Entries provided START

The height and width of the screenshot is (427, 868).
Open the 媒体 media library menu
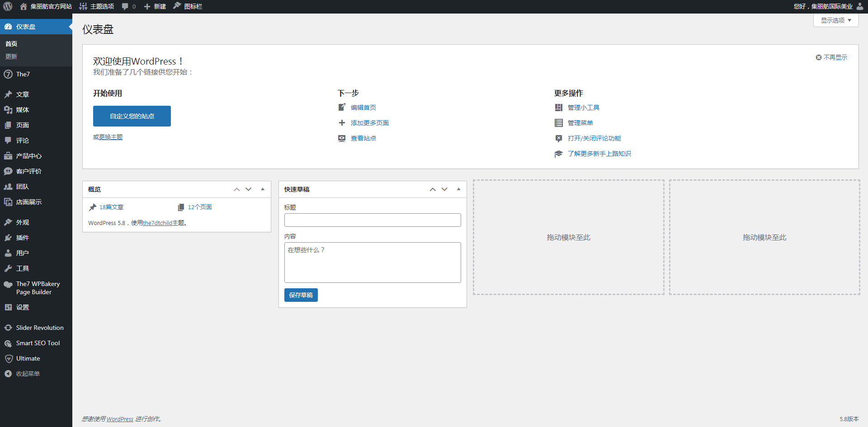[22, 110]
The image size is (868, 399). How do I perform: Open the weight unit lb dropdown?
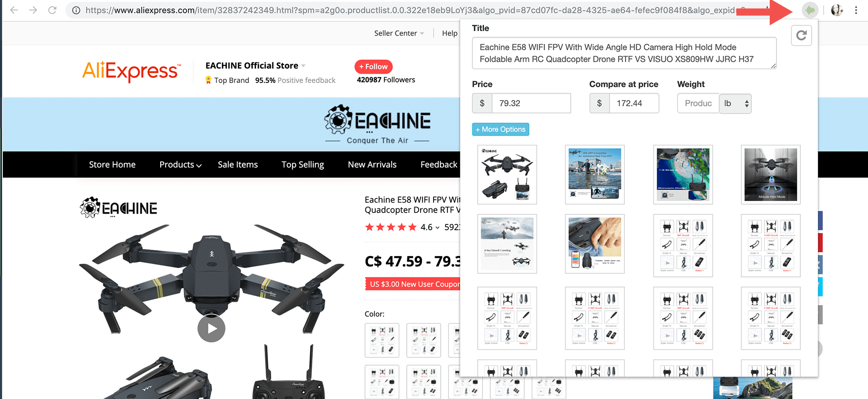pyautogui.click(x=735, y=103)
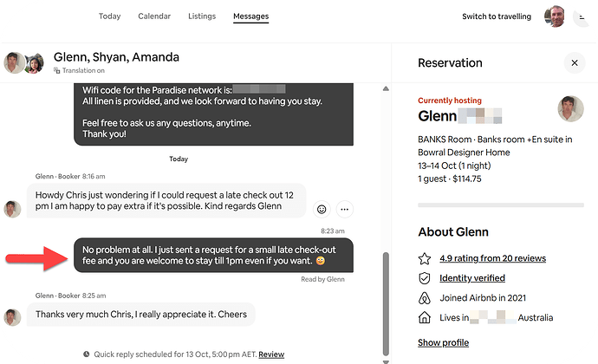Click the clock icon beside scheduled quick reply
Viewport: 598px width, 364px height.
click(86, 354)
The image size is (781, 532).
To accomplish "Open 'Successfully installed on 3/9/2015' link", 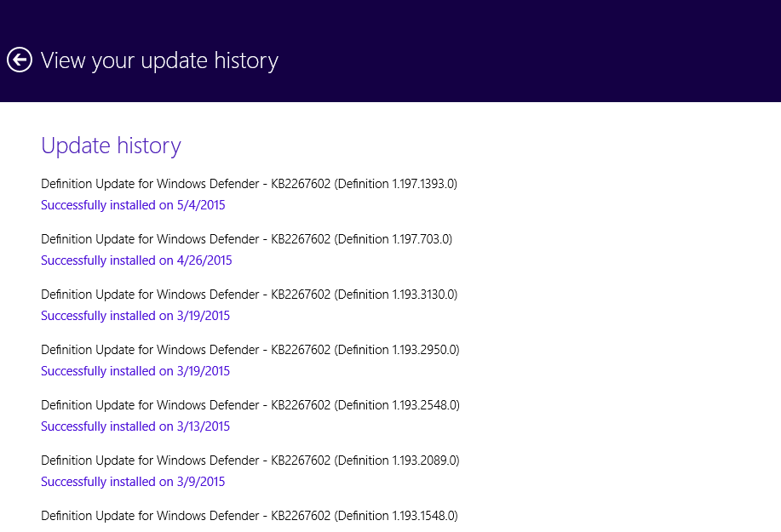I will point(133,481).
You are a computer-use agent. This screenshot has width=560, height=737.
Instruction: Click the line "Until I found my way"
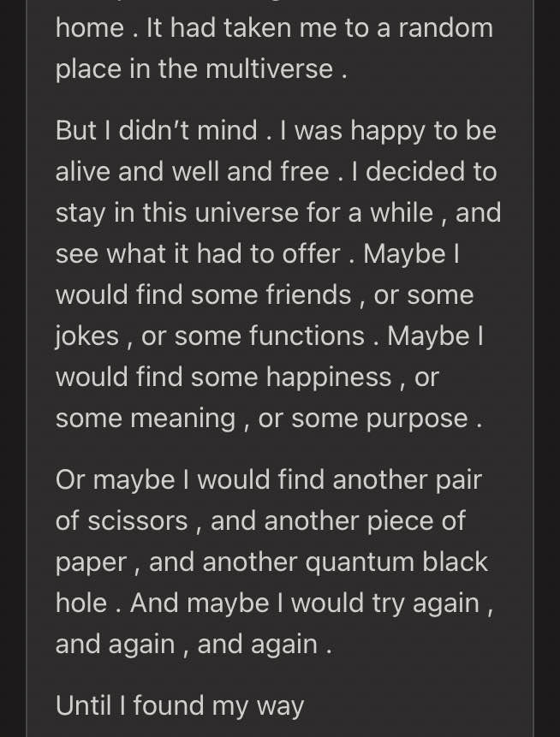point(180,706)
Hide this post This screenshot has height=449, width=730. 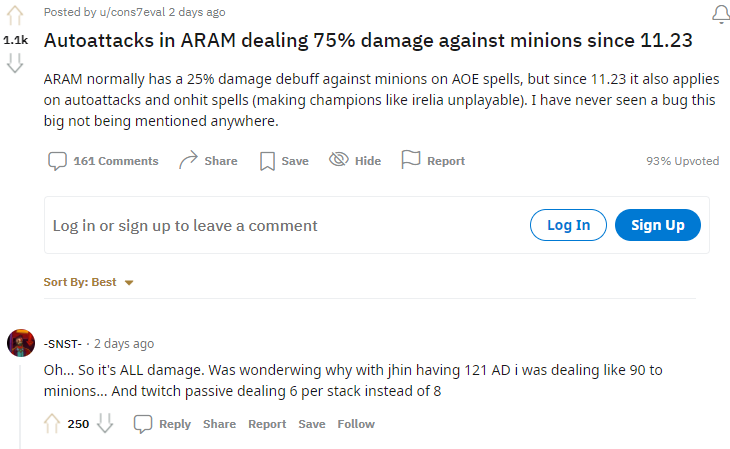tap(355, 161)
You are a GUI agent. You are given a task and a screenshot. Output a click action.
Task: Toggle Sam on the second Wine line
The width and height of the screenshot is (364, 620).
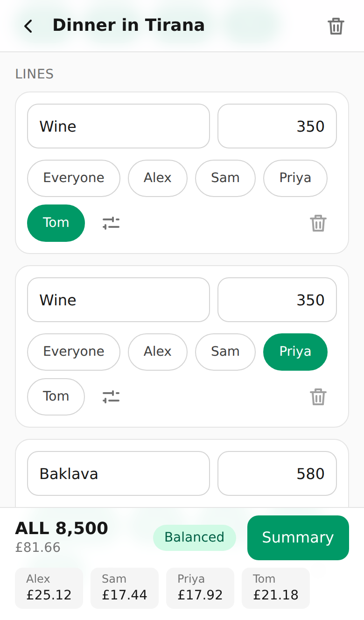coord(225,352)
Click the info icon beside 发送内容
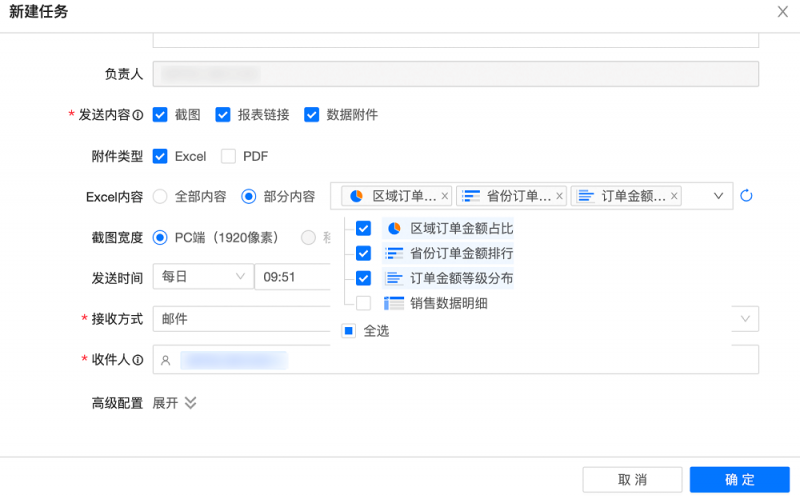 pos(138,115)
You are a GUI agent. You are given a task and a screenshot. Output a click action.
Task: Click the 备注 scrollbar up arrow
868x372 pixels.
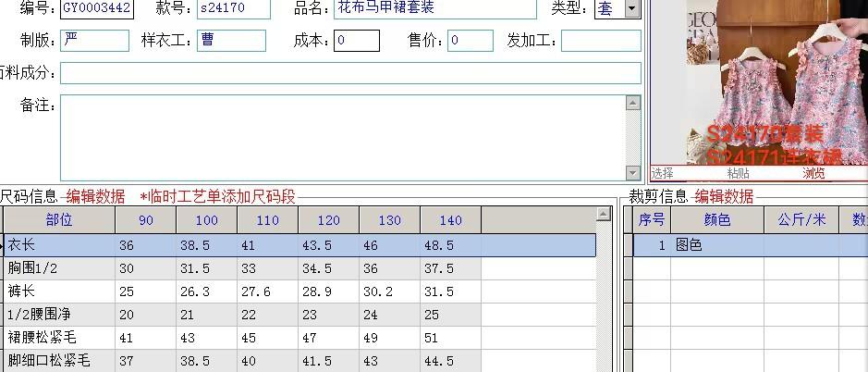pyautogui.click(x=632, y=102)
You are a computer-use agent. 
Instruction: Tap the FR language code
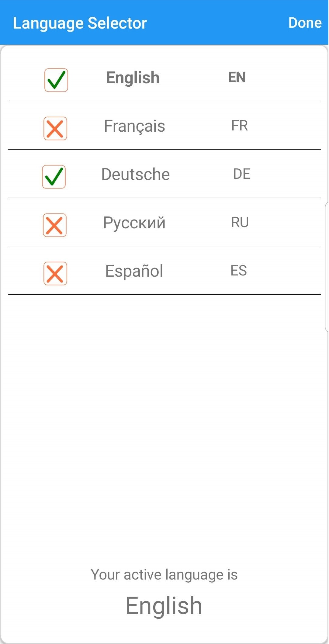click(240, 126)
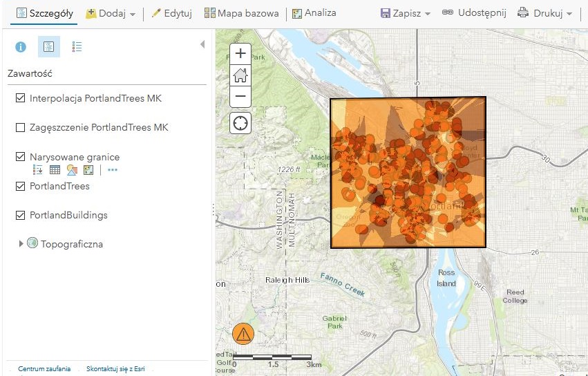Enable Zagęszczenie PortlandTrees MK layer
The height and width of the screenshot is (376, 588).
coord(20,128)
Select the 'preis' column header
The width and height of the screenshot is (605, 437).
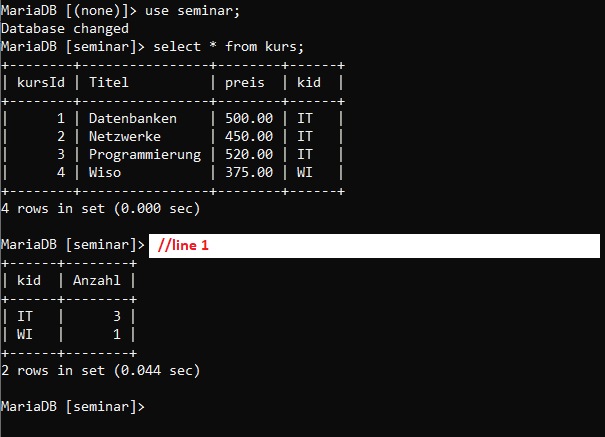[245, 83]
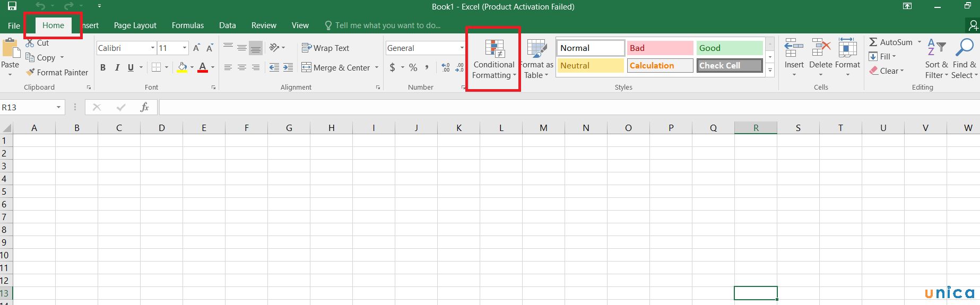
Task: Click the Find & Select magnifier icon
Action: coord(964,48)

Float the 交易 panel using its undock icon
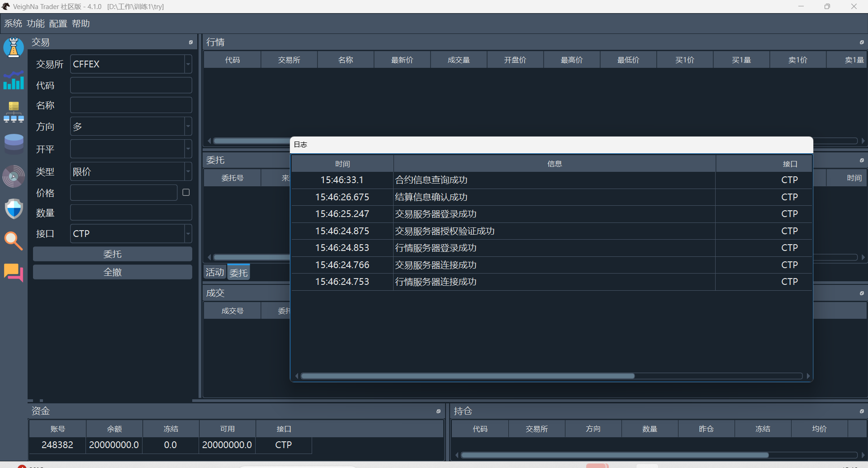pos(191,43)
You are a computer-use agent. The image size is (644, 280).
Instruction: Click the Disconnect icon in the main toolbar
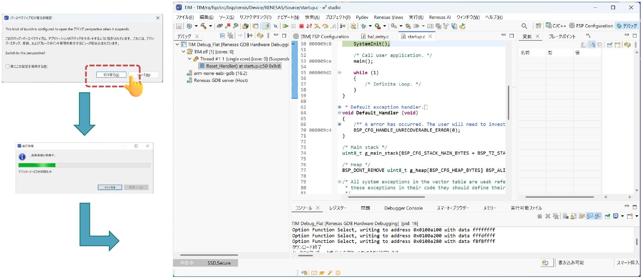(x=309, y=26)
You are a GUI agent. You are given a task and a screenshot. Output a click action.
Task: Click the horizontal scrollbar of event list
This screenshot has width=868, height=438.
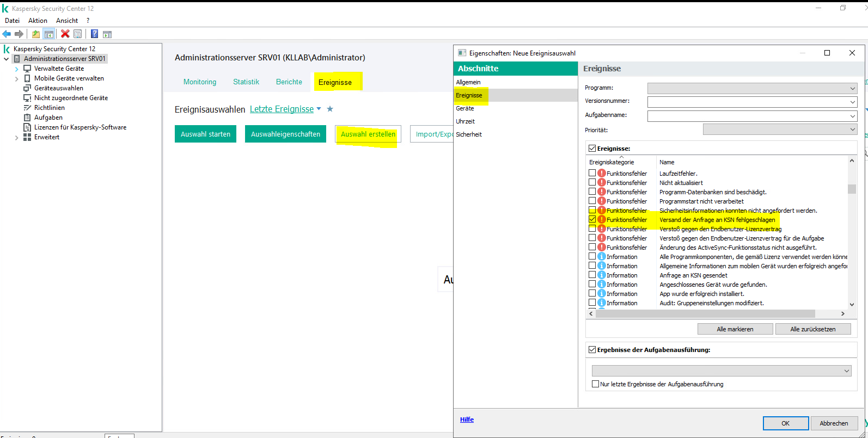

Entries provided END

What this task involves ▸
Scan the records above for the word "computer". Copy each line that has it.

Solved exercise ▸
You are a computer-use agent. This screenshot has width=560, height=737.
You are a computer-use agent. 
You are a computer-use agent. The image size is (644, 280).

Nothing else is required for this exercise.